DIRECTIONS FOR THIS TASK
Using the records below, output the stretch that opens with the line containing "Month (1056, 283)" and closes with the line containing "Контакты (1731, 310)", exactly and including both lines, with nothing more.
*** Opening of DATA SUPPLIED ***
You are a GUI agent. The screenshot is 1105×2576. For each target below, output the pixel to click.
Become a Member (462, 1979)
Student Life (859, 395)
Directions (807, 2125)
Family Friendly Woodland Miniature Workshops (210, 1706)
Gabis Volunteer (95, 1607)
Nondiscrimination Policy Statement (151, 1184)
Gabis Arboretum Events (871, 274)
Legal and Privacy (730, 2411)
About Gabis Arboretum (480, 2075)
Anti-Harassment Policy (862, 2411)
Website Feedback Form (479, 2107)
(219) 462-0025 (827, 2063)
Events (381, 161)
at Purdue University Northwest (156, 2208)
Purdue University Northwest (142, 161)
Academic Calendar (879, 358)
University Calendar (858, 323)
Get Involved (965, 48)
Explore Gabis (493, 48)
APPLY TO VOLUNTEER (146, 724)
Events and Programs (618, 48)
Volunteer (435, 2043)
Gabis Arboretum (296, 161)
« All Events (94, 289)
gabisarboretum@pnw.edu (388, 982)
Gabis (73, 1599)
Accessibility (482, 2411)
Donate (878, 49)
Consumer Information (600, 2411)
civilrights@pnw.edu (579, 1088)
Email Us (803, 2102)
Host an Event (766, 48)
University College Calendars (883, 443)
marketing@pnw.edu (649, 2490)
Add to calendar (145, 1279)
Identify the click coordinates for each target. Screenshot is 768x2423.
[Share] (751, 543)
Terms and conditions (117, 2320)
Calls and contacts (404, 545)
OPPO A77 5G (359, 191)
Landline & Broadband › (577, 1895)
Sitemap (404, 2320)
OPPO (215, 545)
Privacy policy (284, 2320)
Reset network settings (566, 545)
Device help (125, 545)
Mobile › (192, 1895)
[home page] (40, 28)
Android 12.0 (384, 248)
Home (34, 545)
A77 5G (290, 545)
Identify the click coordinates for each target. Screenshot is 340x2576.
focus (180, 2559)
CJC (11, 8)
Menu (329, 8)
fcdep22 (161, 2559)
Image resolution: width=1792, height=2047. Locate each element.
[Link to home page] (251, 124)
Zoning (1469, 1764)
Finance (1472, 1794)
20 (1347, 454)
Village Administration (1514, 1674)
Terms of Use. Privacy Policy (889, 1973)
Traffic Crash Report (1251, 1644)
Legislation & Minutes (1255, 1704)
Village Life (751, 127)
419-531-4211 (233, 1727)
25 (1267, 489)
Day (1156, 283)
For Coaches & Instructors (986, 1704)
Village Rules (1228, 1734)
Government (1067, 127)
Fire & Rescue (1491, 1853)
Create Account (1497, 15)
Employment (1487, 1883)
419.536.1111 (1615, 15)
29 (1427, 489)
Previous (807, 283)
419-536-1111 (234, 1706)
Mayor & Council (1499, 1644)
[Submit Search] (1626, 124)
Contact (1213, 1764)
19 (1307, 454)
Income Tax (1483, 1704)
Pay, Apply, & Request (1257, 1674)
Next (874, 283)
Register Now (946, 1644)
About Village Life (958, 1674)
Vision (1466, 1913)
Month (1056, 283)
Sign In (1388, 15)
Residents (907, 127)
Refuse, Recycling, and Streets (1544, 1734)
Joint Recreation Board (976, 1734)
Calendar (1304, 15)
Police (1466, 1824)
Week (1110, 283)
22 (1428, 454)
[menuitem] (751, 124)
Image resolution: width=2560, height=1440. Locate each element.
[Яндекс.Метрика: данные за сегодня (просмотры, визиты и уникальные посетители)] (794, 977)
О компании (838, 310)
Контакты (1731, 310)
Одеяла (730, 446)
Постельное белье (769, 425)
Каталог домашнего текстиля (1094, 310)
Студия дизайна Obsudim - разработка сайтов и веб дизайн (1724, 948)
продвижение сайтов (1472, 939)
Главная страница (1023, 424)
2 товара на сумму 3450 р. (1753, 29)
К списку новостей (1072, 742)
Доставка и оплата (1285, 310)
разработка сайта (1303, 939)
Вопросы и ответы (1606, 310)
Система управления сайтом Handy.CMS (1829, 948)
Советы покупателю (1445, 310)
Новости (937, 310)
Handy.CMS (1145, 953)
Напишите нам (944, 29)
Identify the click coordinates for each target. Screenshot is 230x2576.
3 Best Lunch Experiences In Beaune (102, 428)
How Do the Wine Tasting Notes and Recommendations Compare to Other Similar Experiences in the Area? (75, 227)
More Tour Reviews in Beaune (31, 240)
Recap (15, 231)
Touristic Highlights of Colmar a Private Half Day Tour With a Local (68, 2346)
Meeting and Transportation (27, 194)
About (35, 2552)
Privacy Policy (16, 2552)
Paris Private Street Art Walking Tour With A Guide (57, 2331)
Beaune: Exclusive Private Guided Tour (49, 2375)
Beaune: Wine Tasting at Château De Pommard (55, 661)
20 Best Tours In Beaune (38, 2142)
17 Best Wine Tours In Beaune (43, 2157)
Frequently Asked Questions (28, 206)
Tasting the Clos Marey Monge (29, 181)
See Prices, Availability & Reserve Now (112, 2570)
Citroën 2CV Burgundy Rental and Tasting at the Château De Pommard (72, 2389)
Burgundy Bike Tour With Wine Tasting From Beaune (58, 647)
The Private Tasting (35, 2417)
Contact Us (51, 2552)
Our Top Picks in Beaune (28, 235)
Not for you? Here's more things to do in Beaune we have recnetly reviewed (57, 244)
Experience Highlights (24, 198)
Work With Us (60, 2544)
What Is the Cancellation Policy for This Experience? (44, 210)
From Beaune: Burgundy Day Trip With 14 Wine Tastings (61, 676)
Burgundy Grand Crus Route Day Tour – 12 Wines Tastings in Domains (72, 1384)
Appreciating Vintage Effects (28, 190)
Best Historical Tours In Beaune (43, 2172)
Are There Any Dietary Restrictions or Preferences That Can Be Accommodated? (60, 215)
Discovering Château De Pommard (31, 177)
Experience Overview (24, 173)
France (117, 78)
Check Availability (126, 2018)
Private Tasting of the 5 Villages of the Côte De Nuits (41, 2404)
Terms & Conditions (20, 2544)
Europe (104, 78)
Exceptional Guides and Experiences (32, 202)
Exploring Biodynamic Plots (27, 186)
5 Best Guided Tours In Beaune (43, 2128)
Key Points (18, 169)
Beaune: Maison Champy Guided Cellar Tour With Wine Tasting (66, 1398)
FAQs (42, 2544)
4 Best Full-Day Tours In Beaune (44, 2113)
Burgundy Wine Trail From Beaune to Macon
*** Close of DATA SUPPLIED ***
ANSWER TO THE EXERCISE
Month (1056, 283)
Sign In (1388, 15)
Residents (907, 127)
Refuse, Recycling, and Streets (1544, 1734)
Joint Recreation Board (976, 1734)
Calendar (1304, 15)
Police (1466, 1824)
Week (1110, 283)
22 (1428, 454)
[menuitem] (751, 124)
Image resolution: width=2560, height=1440. Locate each element.
[Яндекс.Метрика: данные за сегодня (просмотры, визиты и уникальные посетители)] (794, 977)
О компании (838, 310)
Контакты (1731, 310)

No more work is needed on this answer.